- **Stored data**

◇ ◇ ◇ ◇ ◇

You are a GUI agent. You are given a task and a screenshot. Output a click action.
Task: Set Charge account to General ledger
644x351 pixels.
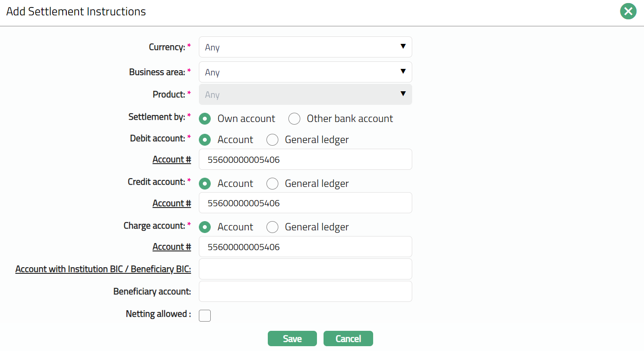point(272,227)
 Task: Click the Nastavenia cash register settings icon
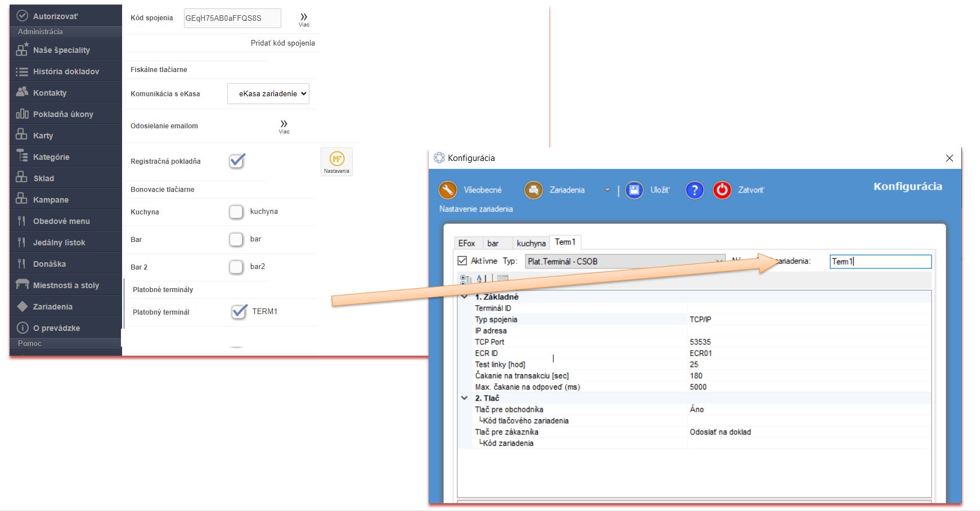pyautogui.click(x=336, y=161)
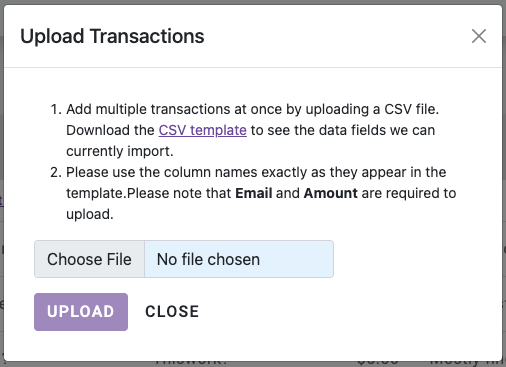Screen dimensions: 506x367
Task: Click the dimmed backdrop above the dialog
Action: coord(253,2)
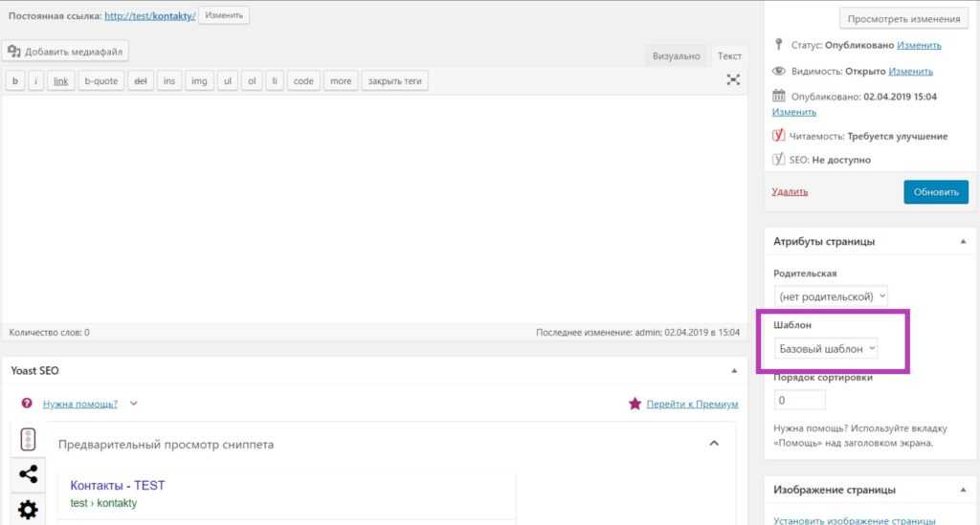Switch to the Визуально editor tab
980x525 pixels.
676,56
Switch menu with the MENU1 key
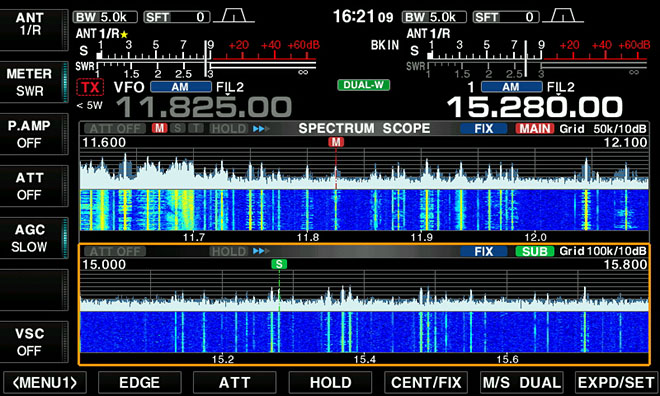Image resolution: width=660 pixels, height=396 pixels. 45,383
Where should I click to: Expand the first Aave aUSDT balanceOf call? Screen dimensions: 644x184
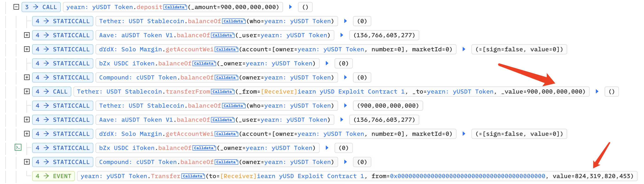27,35
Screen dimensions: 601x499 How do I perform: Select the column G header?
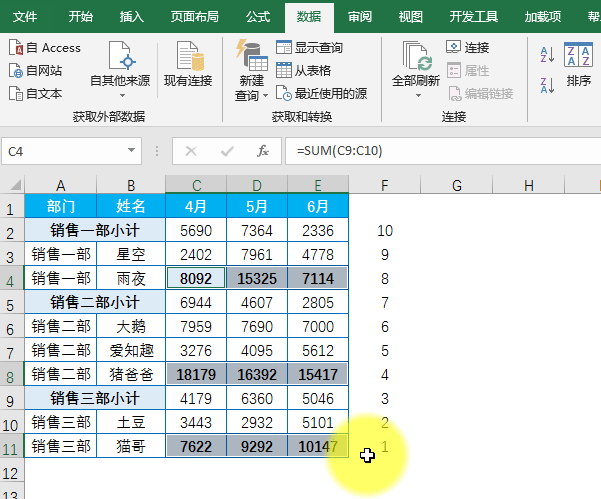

◇ ◇ ◇ ◇ ◇

- **Description of the task**
Starting with the line containing "Task: Click the Nastavenia" and ending with the last line of the records above, write out each line exactly; no pictures.

- **Written response**
 Task: Click the Nastavenia cash register settings icon
pyautogui.click(x=336, y=161)
Screen dimensions: 506x367
Task: Click the dimmed backdrop above the dialog
Action: coord(253,2)
Switch to the Визуально editor tab
980x525 pixels.
676,56
Switch menu with the MENU1 key
Image resolution: width=660 pixels, height=396 pixels. 45,383
Where should I click to: Expand the first Aave aUSDT balanceOf call? Screen dimensions: 644x184
27,35
Screen dimensions: 601x499 How do I perform: Select the column G header?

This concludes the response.